3.3. Microstructural Characterization
Microstructural characterization studies were conducted on metallographically polished monolithic and nanocomposite extruded samples to determine grain characteristics. Hitachi S4300 Field-Emission SEM was used. Image analysis using Scion software was carried out to determine the grain characteristics. Thin foils were prepared from the nanocomposite extruded samples using disc punch-out and ion-milling for (regarding localized effects): (a) nanoparticle distribution as well as (b) nanoparticle-matrix reactivity observation (based on selected area electron diffraction (SAED)) using transmission electron microscopy (JEOL JEM 3010 TEM with 300KeV accelerating voltage). Regarding SAED, nanopowder samples of Al2O3 dispersed in ethanol were also prepared by droplet application onto holey carbon film mounted on copper grids followed by drying. All k-space measurements (k) from SAED patterns were manually obtained and converted to crystallographic lattice d-spacings (d) based on d = 2π/k. Goniometer XRD studies were conducted using CuKα radiation (λ = 1.5406 Å) with a scan speed of 2°/min in an automated Shimadzu LAB-X XRD-6000 diffractometer to determine intermetallic phase (s) presence and dominant textures in the transverse and longitudinal (extrusion) directions (regarding globalised effects). All d-spacings from SAED and goniometer XRD analysis were matched with corresponding d-spacings in the JCPDS database available in the Shimadzu LAB-X XRD-6000 diffractometer operating software to determine all phases present.
3.4. Hardness
Microhardness measurements were made on polished monolithic and nanocomposite extruded samples. Vickers microhardness was measured with an automatic digital Shimadzu HMV Microhardness Tester using 25 gf-indenting load and 15 s dwell time.
3.5. Tensile Testing
Smooth bar tensile properties of the monolithic and nanocomposite extruded samples were determined based on ASTM E8M-05. Round tension test samples of 5 mm diameter and 25 mm gauge length were subjected to tension using a MTS 810 machine equipped with an axial extensometer with a crosshead speed set at 0.254 mm/min.
3.6. Compressive Testing
Compressive properties of the monolithic and nanocomposite extruded samples were determined based on ASTM E9-89a.
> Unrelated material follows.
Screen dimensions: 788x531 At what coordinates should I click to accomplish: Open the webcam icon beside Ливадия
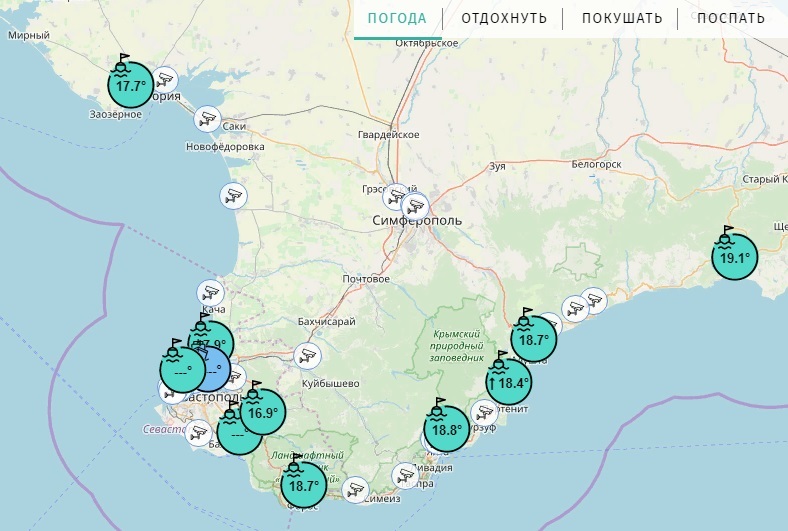click(x=405, y=474)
Samples of 8 mm length (l) and 8 mm diameter (d) where l/d = 1 were subjected to compression using a MTS 810 machine with 0.005 min−1 strain rate.
4. Conclusions
4.1. AZ31/Al2O3 Nanocomposite
Monolithic AZ31 and the AZ31/Al2O3 nanocomposite can be successfully synthesized using the DMD technique followed by hot extrusion.
Compared to monolithic AZ31, tensile strength of the AZ31/Al2O3 nanocomposite was enhanced. Compared to monolithic AZ31, compressive strength of the AZ31/Al2O3 nanocomposite was slightly increased. This can be commonly attributed to: (a) AZ31/Al2O3 nanocomposite not exhibiting (0 0 0 2) dominant texture in the longitudinal direction (unlike monolithic AZ31); and (b) well known factors pertaining to reinforcement.
Compared to monolithic AZ31, tensile failure strain of the AZ31/Al2O3 nanocomposite was enhanced and the compressive failure strain was similar. This can be commonly attributed to reasonably uniform distribution of Al2O3 nanoparticles in the AZ31/Al2O3 nanocomposite.
Compared to monolithic AZ31, the AZ31/Al2O3 nanocomposite exhibited significantly high increment in tensile WOF and increment in compressive WOF.
4.2. ZK60A/Al2O3 Nanocomposite
Monolithic ZK60A and the ZK60A/Al2O3 nanocomposite can be successfully synthesized using the DMD technique followed by hot extrusion.
Compared to monolithic ZK60A, yield and ultimate strengths (in tension and compression) of the ZK60A/Al2O3 nanocomposite were decreased and increased, respectively. The decrease in yield strength can be attributed to the relatively increased leaching of Zr from the ZK60A matrix by Al2O3 nanoparticles. The increase in ultimate strength can be attributed to well known factors pertaining to reinforcement.
Compared to monolithic ZK60A, tensile and compressive failure strain of the ZK60A/Al2O3 nanocomposite was significantly enhanced and enhanced, respectively. This can be attributed to the presence and reasonably uniform distribution of Al2O3 nanoparticles.
Compared to monolithic ZK60A, the ZK60A/Al2O3 nanocomposite exhibited significantly high increment in tensile WOF and increment in compressive WOF.
Acknowledgments
Authors wish to acknowledge National University of Singapore (NUS) and Temasek Defence Systems Institute (TDSI) for funding this research (TDSI/09-011/1A and WBS# R265000349).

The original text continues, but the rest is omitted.